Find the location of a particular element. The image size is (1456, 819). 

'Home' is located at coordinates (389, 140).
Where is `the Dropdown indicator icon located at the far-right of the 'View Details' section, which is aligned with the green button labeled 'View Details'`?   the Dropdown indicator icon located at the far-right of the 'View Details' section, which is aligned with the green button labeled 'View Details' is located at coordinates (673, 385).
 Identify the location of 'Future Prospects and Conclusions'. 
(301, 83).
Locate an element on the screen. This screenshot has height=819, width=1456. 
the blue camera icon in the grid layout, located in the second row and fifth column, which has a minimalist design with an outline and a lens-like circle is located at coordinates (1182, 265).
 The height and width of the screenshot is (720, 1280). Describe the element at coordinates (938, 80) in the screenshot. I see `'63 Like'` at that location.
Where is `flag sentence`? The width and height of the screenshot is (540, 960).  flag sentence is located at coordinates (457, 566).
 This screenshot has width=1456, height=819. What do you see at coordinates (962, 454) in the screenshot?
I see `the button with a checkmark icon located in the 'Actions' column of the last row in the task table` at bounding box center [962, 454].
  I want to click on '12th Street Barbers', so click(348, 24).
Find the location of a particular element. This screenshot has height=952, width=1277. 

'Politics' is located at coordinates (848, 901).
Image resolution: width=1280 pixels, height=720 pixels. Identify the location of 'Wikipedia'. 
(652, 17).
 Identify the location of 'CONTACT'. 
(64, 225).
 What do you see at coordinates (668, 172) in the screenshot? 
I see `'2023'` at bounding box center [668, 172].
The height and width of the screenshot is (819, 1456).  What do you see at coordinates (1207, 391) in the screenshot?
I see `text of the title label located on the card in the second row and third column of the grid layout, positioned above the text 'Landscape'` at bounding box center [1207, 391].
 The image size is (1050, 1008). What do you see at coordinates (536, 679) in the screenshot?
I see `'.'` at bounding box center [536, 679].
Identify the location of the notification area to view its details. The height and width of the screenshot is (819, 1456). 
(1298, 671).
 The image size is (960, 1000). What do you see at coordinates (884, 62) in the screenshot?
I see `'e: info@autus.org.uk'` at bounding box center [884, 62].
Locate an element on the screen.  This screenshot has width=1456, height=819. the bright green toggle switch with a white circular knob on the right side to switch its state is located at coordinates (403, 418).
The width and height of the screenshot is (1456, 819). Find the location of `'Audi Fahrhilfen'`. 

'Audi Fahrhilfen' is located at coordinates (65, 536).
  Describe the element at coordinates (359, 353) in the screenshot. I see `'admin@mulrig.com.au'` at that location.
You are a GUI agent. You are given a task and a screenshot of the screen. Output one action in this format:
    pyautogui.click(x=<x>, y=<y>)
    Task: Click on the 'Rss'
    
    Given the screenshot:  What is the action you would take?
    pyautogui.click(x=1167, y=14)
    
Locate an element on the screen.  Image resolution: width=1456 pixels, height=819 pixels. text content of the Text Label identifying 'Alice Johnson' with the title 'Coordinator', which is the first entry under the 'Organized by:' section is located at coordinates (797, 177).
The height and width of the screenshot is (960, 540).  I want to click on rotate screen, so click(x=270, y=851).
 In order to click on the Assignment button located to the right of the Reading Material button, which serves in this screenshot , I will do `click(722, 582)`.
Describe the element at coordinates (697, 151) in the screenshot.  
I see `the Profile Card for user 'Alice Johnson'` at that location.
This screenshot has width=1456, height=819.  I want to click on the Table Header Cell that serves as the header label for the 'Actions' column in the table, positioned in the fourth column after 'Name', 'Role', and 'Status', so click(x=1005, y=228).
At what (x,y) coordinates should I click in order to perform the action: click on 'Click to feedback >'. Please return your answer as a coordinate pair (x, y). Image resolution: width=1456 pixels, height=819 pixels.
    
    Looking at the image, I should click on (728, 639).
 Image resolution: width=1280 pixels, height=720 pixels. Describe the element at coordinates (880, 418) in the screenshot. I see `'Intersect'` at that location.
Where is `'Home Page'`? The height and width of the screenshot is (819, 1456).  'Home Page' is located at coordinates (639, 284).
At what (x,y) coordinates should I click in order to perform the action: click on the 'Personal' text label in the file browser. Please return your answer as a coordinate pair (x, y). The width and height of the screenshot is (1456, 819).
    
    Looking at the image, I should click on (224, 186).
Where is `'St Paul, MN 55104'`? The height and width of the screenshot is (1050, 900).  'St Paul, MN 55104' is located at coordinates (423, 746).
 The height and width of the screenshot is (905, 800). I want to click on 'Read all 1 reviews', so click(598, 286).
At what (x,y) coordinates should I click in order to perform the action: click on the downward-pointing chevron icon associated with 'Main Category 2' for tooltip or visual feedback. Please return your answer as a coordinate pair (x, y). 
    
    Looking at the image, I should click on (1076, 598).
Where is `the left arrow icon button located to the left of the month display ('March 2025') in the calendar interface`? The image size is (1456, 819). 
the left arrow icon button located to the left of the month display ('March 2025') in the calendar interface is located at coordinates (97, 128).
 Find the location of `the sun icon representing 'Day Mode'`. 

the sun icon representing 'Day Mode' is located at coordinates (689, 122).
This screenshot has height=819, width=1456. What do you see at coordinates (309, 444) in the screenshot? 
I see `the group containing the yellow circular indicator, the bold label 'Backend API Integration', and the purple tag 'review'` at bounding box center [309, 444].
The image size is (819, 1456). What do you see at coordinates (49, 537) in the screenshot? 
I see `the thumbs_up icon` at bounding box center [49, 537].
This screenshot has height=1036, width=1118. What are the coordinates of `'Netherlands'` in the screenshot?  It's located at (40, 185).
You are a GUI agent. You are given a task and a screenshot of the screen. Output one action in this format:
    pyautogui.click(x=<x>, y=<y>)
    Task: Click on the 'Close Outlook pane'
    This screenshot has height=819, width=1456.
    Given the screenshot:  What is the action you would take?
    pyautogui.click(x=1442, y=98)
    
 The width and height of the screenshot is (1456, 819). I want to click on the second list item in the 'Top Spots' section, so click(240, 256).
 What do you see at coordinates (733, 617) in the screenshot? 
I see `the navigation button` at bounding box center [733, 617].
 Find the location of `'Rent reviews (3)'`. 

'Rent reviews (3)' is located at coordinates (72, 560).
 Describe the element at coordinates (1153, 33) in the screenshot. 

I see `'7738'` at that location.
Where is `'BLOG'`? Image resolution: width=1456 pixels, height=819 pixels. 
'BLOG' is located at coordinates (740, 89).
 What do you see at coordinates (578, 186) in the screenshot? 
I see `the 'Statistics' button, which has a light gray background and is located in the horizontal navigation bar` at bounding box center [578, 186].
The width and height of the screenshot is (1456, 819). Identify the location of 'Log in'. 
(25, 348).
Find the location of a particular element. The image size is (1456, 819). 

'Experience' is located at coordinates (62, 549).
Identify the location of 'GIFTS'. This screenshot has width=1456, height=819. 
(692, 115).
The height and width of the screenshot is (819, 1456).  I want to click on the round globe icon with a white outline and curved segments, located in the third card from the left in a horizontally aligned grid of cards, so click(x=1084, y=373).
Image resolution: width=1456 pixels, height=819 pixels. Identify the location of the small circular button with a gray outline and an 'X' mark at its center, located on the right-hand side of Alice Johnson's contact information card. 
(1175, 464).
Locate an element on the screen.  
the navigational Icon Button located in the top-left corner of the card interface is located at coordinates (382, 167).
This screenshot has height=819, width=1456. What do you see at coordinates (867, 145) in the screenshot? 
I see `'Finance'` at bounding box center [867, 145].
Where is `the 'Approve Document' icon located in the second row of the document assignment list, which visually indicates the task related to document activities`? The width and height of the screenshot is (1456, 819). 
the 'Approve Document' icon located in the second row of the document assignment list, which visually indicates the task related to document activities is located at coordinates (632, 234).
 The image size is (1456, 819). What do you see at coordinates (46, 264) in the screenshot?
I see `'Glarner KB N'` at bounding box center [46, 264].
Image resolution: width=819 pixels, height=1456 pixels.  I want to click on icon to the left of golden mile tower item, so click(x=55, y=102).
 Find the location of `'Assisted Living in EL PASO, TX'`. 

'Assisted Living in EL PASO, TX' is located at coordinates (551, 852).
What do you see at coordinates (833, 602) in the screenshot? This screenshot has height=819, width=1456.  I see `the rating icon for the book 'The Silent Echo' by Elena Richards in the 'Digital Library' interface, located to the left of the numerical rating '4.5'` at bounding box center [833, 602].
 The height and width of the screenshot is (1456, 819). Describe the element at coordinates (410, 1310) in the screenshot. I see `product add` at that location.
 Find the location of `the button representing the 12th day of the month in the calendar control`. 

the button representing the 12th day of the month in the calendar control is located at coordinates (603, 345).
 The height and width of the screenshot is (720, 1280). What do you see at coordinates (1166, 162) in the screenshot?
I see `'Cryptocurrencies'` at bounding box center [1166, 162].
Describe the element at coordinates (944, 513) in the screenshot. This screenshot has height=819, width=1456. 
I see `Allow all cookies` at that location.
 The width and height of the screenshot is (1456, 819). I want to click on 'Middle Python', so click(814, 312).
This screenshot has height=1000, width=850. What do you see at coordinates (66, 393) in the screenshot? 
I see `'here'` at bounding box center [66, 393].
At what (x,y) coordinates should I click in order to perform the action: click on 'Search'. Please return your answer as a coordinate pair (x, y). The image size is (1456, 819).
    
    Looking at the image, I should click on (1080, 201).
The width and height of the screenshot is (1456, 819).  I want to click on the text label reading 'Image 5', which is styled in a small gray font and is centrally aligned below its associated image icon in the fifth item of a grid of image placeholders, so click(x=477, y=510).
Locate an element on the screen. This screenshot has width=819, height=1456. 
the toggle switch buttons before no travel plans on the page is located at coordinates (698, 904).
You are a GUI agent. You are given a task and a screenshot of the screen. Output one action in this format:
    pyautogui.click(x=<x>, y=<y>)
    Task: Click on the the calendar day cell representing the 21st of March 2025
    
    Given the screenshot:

══════

● **SET EXERCISE**: Could you print, word for word, the part of the entries above that opens with their first line and closes with the line containing "coordinates (389, 140).", including both of those lines?

● **ANSWER TO THIS EXERCISE**:
Find the location of a particular element. The image size is (1456, 819). 

'Home' is located at coordinates (389, 140).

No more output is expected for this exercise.